## Instruction
Format the data from the line containing "Show the chord symbols C7 tool" through the line containing "(x=291, y=205)" as a JSON list of strings, one string per line, omitting blank lines.
━━━━━━━━━━━━━━━━━━━━━━━━━━━━━━
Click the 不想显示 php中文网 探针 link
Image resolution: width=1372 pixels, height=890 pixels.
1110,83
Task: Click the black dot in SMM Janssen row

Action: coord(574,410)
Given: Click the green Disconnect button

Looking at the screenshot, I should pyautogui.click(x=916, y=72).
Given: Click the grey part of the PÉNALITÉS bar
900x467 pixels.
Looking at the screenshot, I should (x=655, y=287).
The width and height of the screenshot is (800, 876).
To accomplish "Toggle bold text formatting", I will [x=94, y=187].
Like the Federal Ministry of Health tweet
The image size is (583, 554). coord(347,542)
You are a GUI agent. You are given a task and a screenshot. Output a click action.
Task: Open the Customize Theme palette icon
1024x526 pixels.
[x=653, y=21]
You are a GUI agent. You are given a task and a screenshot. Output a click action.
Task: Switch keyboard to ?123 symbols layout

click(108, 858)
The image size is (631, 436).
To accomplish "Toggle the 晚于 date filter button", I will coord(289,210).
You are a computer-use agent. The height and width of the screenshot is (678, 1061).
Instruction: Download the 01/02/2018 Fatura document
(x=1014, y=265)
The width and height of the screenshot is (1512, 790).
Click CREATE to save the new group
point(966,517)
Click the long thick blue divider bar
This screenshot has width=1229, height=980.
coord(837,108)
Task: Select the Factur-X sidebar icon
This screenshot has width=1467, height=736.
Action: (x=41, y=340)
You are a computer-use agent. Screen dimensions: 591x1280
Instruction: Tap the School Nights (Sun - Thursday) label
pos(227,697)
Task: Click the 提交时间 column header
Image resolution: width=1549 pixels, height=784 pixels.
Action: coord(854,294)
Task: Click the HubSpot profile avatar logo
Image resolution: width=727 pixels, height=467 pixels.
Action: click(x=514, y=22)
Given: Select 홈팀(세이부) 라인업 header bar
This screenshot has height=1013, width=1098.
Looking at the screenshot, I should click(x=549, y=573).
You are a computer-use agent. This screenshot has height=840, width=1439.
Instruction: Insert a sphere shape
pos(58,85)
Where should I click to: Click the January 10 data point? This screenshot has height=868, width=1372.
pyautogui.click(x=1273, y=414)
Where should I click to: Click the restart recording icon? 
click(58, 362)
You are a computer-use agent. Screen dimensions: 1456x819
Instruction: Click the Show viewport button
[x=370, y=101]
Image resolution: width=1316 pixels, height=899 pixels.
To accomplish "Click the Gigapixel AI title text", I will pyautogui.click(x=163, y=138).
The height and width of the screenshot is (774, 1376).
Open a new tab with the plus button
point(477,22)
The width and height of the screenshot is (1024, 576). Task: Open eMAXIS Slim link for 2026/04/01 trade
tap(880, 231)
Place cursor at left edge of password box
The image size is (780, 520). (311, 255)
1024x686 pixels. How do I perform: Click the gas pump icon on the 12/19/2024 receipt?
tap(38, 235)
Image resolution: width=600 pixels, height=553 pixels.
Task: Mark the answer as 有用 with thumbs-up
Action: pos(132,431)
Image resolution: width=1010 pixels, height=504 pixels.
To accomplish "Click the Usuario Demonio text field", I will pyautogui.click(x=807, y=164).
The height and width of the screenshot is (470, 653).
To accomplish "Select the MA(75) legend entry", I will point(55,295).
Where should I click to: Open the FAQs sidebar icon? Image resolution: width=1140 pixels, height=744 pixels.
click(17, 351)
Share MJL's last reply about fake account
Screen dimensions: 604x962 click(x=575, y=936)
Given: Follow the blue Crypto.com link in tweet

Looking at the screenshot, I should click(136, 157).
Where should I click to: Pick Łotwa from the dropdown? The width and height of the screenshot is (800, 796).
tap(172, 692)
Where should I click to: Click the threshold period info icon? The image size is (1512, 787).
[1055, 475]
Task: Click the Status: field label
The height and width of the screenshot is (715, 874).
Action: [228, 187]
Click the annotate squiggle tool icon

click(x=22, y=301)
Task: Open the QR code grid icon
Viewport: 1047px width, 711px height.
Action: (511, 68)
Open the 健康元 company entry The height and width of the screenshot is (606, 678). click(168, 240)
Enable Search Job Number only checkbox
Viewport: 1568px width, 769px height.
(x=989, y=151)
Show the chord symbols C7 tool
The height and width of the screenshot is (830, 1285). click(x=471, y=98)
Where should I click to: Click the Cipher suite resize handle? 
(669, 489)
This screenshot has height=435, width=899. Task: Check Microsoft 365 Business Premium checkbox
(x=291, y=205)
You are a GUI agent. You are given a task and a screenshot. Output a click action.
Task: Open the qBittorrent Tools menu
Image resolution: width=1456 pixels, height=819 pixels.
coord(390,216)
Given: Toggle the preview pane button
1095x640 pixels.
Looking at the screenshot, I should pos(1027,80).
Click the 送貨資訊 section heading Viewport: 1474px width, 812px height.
━━━━━━━━━━━━━━━━━━━━━━━━━━━━━━
## Problem solution
[
  "Show the chord symbols C7 tool",
  "The height and width of the screenshot is (830, 1285). click(x=471, y=98)",
  "Where should I click to: Click the Cipher suite resize handle? ",
  "(669, 489)",
  "This screenshot has height=435, width=899. Task: Check Microsoft 365 Business Premium checkbox",
  "(x=291, y=205)"
]